Give a vote to anyone who can make an ‘X’
Date published: 29 January 2010
WITH the popularity of MPs measuring up alongside, the plague, the taxman and piles, you’d have thought that they would welcome with open arms any Tom, Dick or Harriet who was prepared to vote for them.
Increasing numbers of people would rather walk over hot coals to Diggle or even see more pictures of Mark Alcock than they would turn out to vote for politicians. There’s no X-factor for MPs, either on the ballot paper, the telly or in the letters pages of the Chronicle.
So, come the general election, who’s going to vote for them apart from family (some of them are not so sure) and friend (providing he’s allowed out from secure accommodation for the day)?
David Heyes the least picture-posing and publicity seeking of our three venerable members, believes that the age barriers should be removed to allow 16-year-olds to vote. And looking round at some of the folk who are allowed a vote these days, who can argue with the proposition.
If the binge-drinking, underwear flashing (assuming they are wearing any) Friday night loons and the wastrel scroungers, hangers on, benefit cheats and crooks are allowed to vote why on earth bar people simply because they have not reached the age of 18?
They might not understand all the nuances of fiscal policy or why we waged war on Iraq (who does?) but they have minds largely unclouded by alcohol and drugs (unless there’s a resident cannabis dealer in 5D) and feel passionate about things (Cheryl Cole in a some cases), believe in saving the planet and should have a say in what is happening in a world they will inherit.

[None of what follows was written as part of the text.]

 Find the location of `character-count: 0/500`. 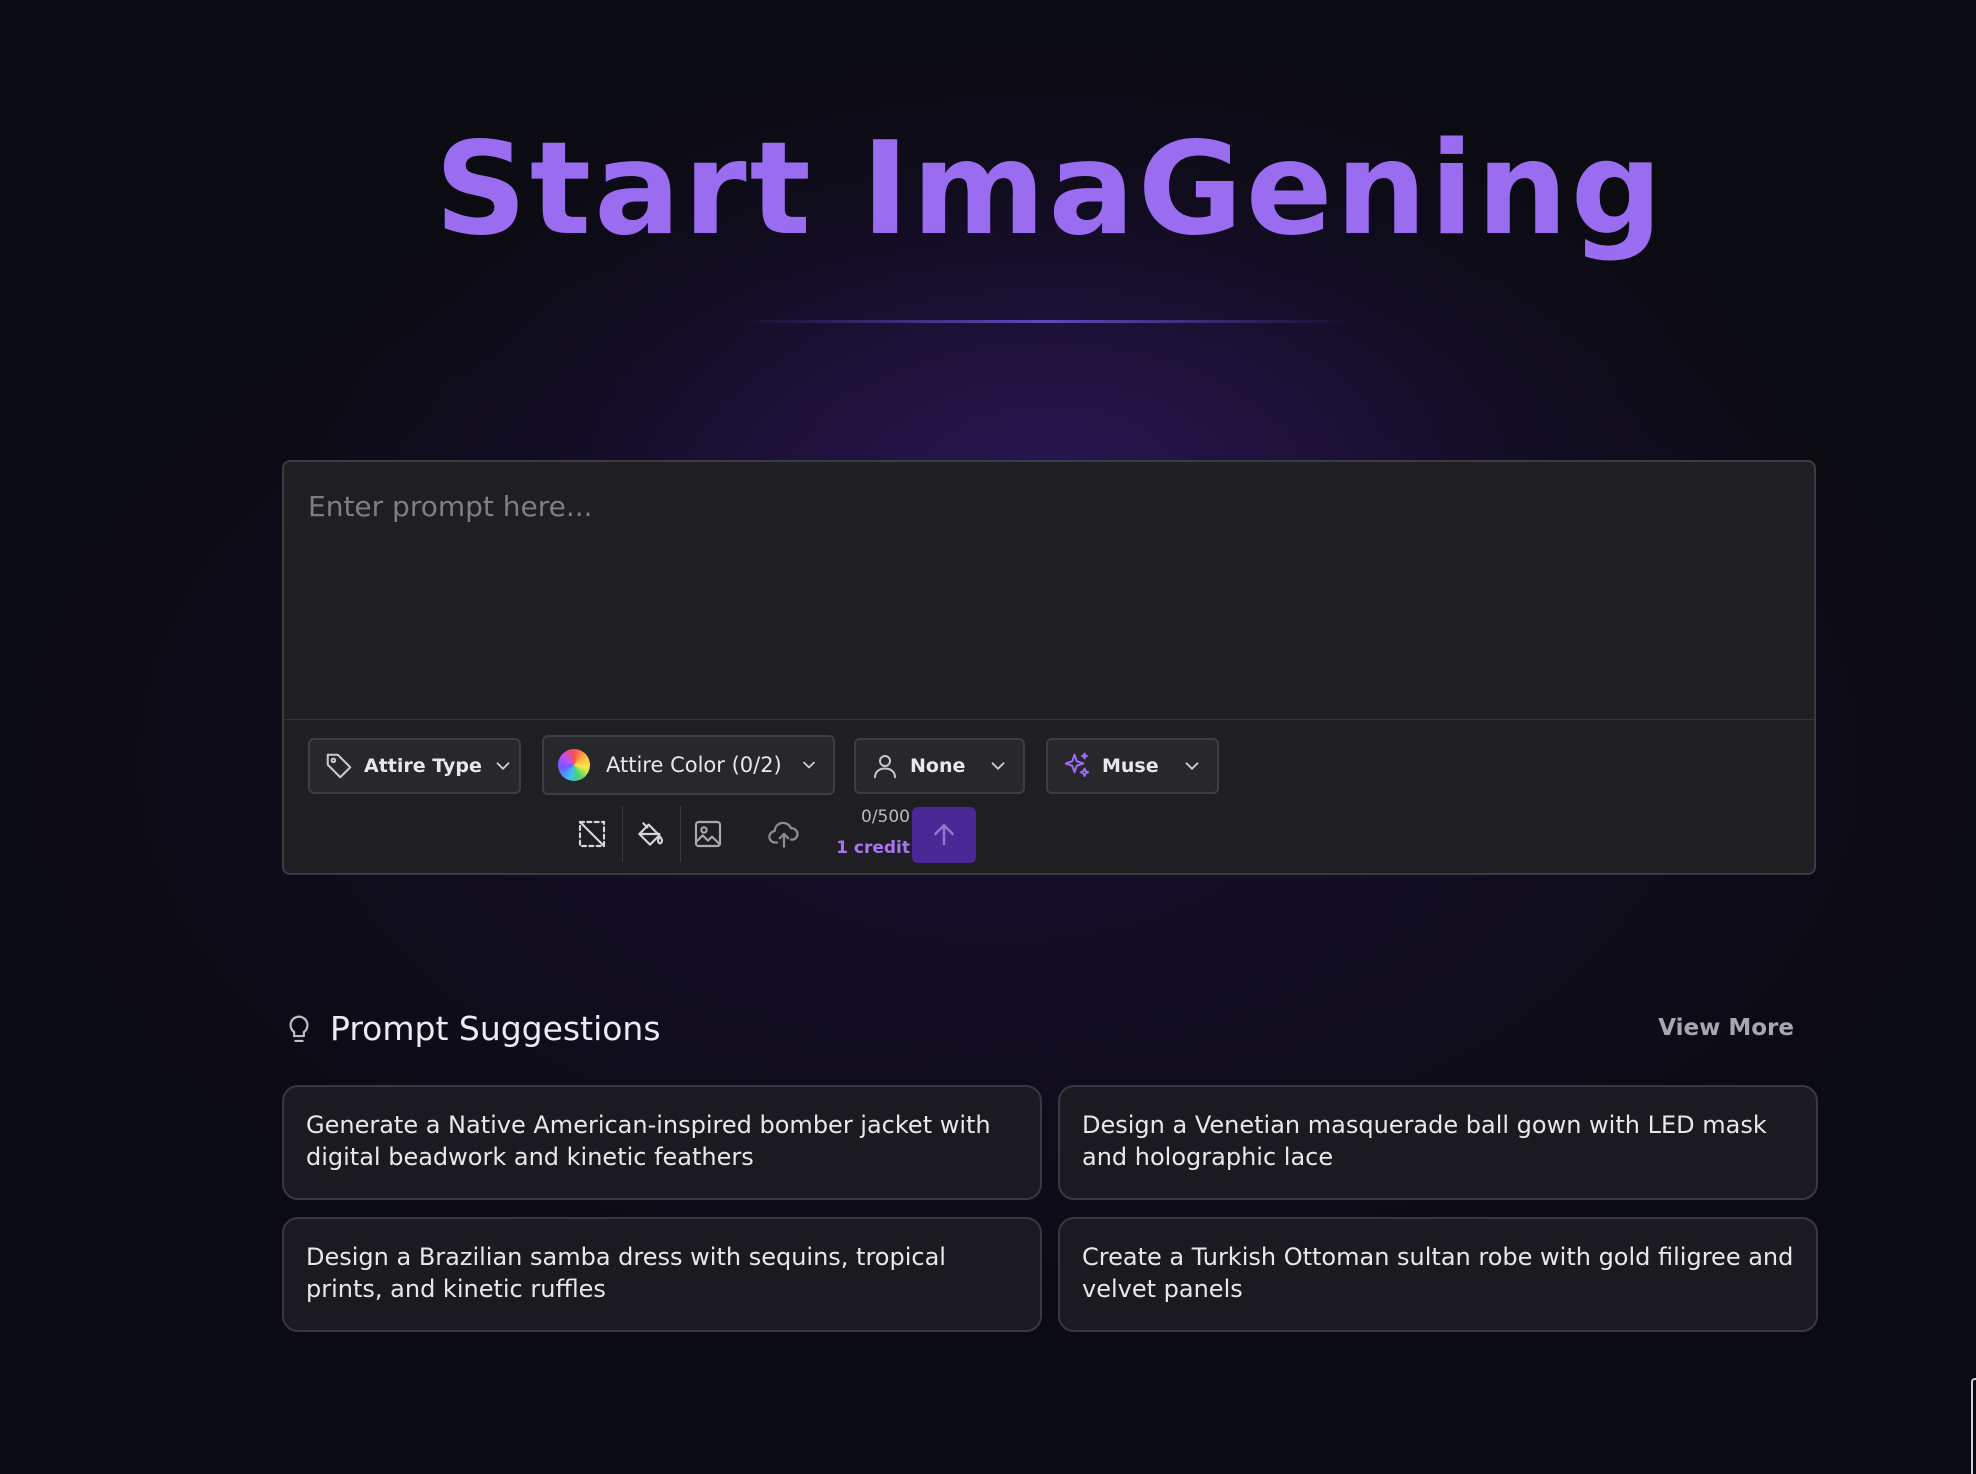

DIVORCE is in decline. Yes, really. Now whether this is because more people are shacking up together to avoid the stress of relatives punching one another’s lights out at family weddings or that more people are honouring their vows and commitments for longer than two weeks is hard to say.
Older people stick together (habit or because no one else will have them) as do more couples with kids and divorce now is mainly among those less ’til death do us part couples than ’til someone sexier comes along couples in their 20s and 30s.
The record, though, surely belongs to France where a couple exchanged their vows before excited family and friends, left the ceremony beneath a shower of confetti for a reception, fought on the town hall steps and the bride dashed back inside demanding a divorce.
C’est la vie!
FINAL WORD: Will Adam Crozier, who is to take over ITV, do for the station what he has done for the Post Office? Fewer programmes, missing programmes, late starts and an early finish?